Written task: Begin at the line that has "1314x1360 pixels. At" and stop after the line that has "tap(418, 703)". Give those lines again with "heading" changed to "title" and everything else left as it is.
---+---
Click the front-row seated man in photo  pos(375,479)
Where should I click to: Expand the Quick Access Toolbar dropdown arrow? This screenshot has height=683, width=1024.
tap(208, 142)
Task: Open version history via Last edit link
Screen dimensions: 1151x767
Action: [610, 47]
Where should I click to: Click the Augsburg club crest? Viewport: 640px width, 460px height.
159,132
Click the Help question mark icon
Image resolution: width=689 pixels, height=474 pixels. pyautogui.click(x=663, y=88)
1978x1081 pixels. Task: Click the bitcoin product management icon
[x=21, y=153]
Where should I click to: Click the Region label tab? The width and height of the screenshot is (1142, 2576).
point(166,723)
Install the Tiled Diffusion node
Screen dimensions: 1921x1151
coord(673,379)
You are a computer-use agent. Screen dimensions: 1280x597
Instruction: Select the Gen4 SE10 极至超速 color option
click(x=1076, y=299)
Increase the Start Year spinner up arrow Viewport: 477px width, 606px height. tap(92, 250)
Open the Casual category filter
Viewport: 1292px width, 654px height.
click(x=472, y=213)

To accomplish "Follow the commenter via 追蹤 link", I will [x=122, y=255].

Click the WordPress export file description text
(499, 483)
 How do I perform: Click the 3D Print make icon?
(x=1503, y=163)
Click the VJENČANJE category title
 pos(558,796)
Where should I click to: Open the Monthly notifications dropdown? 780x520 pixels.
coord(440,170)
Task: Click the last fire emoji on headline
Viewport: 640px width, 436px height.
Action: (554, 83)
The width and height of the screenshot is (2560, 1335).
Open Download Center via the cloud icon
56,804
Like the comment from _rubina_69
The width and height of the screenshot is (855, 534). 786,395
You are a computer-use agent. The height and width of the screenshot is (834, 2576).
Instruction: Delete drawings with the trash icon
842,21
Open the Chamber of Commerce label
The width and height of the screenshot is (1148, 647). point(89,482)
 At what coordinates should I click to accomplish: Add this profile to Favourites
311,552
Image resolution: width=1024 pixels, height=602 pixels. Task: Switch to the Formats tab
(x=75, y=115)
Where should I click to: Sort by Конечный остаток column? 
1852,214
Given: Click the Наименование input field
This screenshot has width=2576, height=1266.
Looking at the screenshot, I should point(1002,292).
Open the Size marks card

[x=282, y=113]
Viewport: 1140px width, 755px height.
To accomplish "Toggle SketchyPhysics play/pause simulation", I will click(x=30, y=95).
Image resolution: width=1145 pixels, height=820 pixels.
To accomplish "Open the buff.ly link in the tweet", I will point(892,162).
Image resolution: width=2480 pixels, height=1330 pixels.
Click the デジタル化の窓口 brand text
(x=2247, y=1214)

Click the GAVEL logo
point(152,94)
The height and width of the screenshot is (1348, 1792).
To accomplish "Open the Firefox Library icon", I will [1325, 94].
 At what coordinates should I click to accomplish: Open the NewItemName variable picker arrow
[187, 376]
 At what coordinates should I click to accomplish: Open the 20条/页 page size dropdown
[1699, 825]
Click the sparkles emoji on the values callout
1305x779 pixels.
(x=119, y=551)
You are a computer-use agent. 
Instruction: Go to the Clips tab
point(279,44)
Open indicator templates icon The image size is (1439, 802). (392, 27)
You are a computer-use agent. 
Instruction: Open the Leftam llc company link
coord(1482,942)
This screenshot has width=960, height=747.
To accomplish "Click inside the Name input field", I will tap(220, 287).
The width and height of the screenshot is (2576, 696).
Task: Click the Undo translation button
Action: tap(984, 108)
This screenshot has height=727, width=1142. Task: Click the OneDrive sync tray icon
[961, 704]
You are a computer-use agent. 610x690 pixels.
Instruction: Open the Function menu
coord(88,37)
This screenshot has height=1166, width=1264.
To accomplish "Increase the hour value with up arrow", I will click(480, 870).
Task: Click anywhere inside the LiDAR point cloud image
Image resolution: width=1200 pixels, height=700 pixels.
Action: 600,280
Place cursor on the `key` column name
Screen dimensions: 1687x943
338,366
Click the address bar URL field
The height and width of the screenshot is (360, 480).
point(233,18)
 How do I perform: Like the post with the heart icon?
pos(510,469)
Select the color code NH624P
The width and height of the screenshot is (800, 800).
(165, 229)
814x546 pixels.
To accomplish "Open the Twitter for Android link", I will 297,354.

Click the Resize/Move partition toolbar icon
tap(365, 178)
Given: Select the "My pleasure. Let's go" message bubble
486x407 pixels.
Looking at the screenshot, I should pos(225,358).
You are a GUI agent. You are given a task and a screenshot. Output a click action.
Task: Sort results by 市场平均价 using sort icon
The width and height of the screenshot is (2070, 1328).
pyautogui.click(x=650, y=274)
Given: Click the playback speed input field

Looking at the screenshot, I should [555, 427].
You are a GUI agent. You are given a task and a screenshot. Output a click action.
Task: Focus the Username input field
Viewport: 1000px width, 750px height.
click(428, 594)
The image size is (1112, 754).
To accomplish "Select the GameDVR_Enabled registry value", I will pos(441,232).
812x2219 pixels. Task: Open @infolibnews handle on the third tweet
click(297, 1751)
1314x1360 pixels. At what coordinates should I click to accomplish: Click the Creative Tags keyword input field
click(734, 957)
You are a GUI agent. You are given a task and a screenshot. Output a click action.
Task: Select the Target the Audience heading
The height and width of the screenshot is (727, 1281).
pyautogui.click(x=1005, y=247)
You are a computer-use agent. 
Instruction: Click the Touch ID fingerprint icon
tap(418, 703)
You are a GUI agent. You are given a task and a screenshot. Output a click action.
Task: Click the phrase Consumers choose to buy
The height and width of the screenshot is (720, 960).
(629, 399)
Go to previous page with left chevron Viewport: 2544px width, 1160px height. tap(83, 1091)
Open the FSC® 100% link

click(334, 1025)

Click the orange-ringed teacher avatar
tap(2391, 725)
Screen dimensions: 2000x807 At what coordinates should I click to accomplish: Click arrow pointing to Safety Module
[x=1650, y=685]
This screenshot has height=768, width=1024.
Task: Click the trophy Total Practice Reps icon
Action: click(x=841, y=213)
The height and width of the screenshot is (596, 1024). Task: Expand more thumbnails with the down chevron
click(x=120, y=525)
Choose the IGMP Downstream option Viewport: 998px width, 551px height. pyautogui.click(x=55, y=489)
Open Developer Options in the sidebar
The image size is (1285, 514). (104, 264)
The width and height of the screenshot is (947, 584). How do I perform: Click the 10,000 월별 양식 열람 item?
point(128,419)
---+---
Reply to the task:
1314x1360 pixels. At what coordinates should I click to accomplish: Click the Creative Tags keyword input field
click(734, 957)
You are a GUI agent. You are given a task and a screenshot. Output a click action.
Task: Select the Target the Audience title
The height and width of the screenshot is (727, 1281).
pyautogui.click(x=1005, y=247)
You are a computer-use agent. 
Instruction: Click the Touch ID fingerprint icon
tap(418, 703)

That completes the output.